I looked at my computer, at the resume on the screen, took a sip of tea. My career, I thought to myself, is a grease fire.


Pumping My Arms

About two days later the recruiter who had placed me at this most recent failure called. A recruiter often has to agree to partially  forego their fee if the placed person leaves within a given period of time. He probably wasn’t very happy at this outcome. Obviously I had to take the call: he was a recruiter, after all, and I needed a job. He asked me what happened and I explained what I thought had gone down. The last thing he said was, “You’re going to be okay. You’re resilient.”

Resilient? Resilience was what I had been displaying for months. Surely, I now needed something much stronger than resilience. How do you recover from having five jobs in less than two years? In shock, I wrestled with the fear of trying to resilient my way through an interview.

Some of those jobs, I should not have taken. But I did take them, and mostly because I was afraid of not taking them. And that fear lead to what would look, to any observer, as failure. The recruiter said I was resilient and yet I was not certain I could do it again. Opening up my job search notebook, I again made my list of people I could call. With every iteration of job searches, my list was getting shorter. Was I hireable?
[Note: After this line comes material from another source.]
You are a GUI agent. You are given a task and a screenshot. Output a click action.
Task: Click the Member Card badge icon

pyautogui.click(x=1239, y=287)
The stories around those jobs and their respective outcomes were heavy — heavy like my legs when they were about to give out at the telephone pole. I knew I had to find a new job in spite of all that.  The prospect of answering questions about my work history was a 2,000 pound ball and chain, a weight that was hard to walk with, much less run. Heavy legs.

Light arms?

In addition to whatever internal or external factors lead me to my career grease fire, there was the heavy feeling that maybe I sucked at my job. I had a quip, “A marketer could spend a full 50 hours a week attempting to stay abreast of what was new and working in marketing — and you would still fall behind.”   I really wanted to run away from marketing and the never-ending task of feeding leads to sales. Breaking into a new career was a possibility, but not an immediate prospect. Could I become a better marketer?

I began to live out my quip and started spending just fifteen hours of each job-finding week on new marketing trends and technology, consuming podcasts and e-books and talking to other marketers about what they were learning and what was working for them.

It was transformational.

I did not suddenly become the most creative and successful marketer in Atlanta, but I gained confidence. Everything I learned became something I could talk about in an interview – and something I would be able to put into practice once I landed.

Learning was much easier than tracking down potential jobs and hacking my way through the interview gauntlet. And yet, everything I learned made interviewing easier. Pumping my arms made lifting my legs easier.


People always say, if you have a big challenge, break it up into doable chunks. Even a small goal sometimes needs to be broken up.  I used to go to a 6 AM exercise class, a challenge for a night person like me. I would say to myself, “I’m not really going to go to that class, I’m just putting my feet on the ground. I’m not really going out in the cold, I’m just standing up next to my bed. I’m not really going to lift weights, I’m just walking to the bathroom.” Next thing I knew I was holding the weights in my hand; might as well lift them.

Breaking up your goal works. Pumping your arms works too. Lift something lighter or lift something different because there will be times when you are going to have carry heavy legs a few steps farther.